Он стал с жадностью обозревать эту картину. Поставил на землю чемодан, не отрывая взгляда от домов, достал из нагрудного кармана френча пачку «Беломора», взял губами папиросу, щелкнул зажигалкой. Сел на камень. Лицо его было грустно, а большие светло-карие, скорее даже желтые, глаза напоминали глаза раненого орла. Курил он жадно, торопясь, но, не докурив папиросу, встал, направился к дубу, тихонько шелестевшему листвой. Обогнул белеющую от птичьего помета площадку под далеко протянувшейся сухой веткой, дотронулся до шершавой коры; рука прошлась по стволу и остановилась рядом с маленьким зеленым росточком, пробивающим толстую бугристую кору старого дерева. Он улыбнулся. Потом огляделся, увидел мальчика, который пас невдалеке отару, вернулся, взял чемодан и стал быстро, с непривычной для себя суетливостью спускаться вниз по бездорожью.
Мальчику было лет двенадцать. Он уже давно с любопытством следил за путником, ибо редко кто добирался до аула Козкормес пешком. Каждый день на центральную усадьбу совхоза ходила машина его отца, управляющего этой фермой, — возила шерсть, и все, кому нужно было в Козкормес, приезжали на ней. Да и знал он всех, кто бы мог приехать в аул.
— Салам алейкум! — нетерпеливо поздоровался мальчик еще издали.
— Салам, чабан! Не теряешь своих овец?
Мальчик с удивлением посмотрел на незнакомца и ответил тоже по-русски:
— Нет. А что?
— Просто справился. — Незнакомец аккуратно опустил чемодан и кивнул в сторону селения — Живешь здесь?
— Да, в Козкормесе.
— Коз-кор-мес!.. — повторил путник, растягивая слово, и было видно, что ему приятно произносить его. — Коз-кор-мес… Означает «слепящий глаз»!
— Да. Название дано по ближайшему перевалу.
— Давно здесь ферма?
— А вы кто?
И тут мальчик подумал, что встретился не с кем-нибудь, а с новым директором школы, которого в селении ждали со дня на день. Ну конечно. Иначе зачем бы посреди степи двум казахам разговаривать на русском языке? Видно, директор с ходу решил проверить, как умеют изъясняться по-русски его будущие ученики.

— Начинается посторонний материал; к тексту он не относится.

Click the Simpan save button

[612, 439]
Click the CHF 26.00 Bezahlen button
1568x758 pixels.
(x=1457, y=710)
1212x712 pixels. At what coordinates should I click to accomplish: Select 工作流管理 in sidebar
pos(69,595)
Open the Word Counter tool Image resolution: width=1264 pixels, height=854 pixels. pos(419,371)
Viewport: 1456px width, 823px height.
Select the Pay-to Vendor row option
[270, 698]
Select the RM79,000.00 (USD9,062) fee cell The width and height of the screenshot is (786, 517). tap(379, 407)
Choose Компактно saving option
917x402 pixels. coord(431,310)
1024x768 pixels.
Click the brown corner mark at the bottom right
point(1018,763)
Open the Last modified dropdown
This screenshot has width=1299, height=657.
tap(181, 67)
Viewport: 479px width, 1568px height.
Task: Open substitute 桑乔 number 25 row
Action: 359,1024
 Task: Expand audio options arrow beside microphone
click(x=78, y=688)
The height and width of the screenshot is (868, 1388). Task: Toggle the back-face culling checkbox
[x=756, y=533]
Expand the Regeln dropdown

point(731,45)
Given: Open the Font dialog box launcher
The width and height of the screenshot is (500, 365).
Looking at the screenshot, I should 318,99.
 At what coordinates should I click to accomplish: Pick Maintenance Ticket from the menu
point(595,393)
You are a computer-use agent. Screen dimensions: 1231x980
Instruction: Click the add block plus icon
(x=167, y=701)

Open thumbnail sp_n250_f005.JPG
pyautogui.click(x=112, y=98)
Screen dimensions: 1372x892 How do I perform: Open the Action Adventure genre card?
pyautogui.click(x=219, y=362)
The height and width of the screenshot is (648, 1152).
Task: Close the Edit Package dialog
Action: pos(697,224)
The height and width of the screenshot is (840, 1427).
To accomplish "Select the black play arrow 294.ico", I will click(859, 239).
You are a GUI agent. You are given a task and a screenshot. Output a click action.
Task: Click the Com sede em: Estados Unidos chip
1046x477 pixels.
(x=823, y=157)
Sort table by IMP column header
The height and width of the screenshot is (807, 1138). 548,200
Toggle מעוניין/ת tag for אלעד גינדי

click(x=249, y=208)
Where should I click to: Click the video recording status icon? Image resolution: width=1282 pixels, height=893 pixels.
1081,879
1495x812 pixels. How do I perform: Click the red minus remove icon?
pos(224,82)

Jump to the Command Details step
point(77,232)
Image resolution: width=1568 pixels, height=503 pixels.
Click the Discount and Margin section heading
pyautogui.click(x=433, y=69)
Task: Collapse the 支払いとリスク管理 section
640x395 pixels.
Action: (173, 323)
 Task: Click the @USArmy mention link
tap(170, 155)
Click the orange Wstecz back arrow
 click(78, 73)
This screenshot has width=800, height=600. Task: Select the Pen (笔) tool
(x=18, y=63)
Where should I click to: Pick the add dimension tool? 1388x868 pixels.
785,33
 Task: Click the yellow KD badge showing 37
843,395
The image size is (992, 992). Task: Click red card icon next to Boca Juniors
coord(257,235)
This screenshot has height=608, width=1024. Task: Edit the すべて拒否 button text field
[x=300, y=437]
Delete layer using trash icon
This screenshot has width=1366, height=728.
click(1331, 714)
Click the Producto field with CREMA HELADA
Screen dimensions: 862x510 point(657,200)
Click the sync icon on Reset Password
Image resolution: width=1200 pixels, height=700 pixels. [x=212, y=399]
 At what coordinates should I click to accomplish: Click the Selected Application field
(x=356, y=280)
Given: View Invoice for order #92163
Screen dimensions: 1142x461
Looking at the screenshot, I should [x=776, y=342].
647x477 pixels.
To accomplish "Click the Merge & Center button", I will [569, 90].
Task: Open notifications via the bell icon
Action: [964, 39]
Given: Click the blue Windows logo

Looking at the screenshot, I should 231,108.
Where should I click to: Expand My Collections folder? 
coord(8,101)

Однорукий снисходительно улыбнулся, отчего мальчик еще больше укрепился в своем предположении, повел взглядом вокруг и увидел орла, медленно возвращающегося к дереву.
— Тяжко летит.
— Стар, — с готовностью ответил мальчик.
— Я вижу, ты приметлив.
— Как?
— Говорю — ты наблюдательный мальчик.
— А кто здесь Карашолака[21] не знает? — рассмеялся мальчик, стараясь точнее выговаривать слова. — Он у нас в зоологическом уголке жил! Недавно заболел. Старики сказали: «Отпустите в степь». Утром я принес ему мяса.
— Вон оно что! — Незнакомец усмехнулся, тронул пальцами шрам на лбу. — А беркуты здесь водятся?
— Есть, есть! — У мальчика радостно заблестели глаза. — Месяц назад утащили двух ягнят. Там они, — пастушок махнул рукой в сторону гор, — за перевалом Козкормес. Есть такое ущелье — Коп-ажал[22], там они и гнездятся.
— Значит, не перевелись.
— Что вы?! — подхватил пастушок. Он уже позабыл о своих подозрениях и, как всякий мальчишка, ринулся сообщать незнакомому человеку аульные новости. — Шофер моего отца подстрелил одного беркута, а то перетаскали бы всех ягнят. Старики говорят: «Изменились повадки птиц. Раньше они не бросались на овец».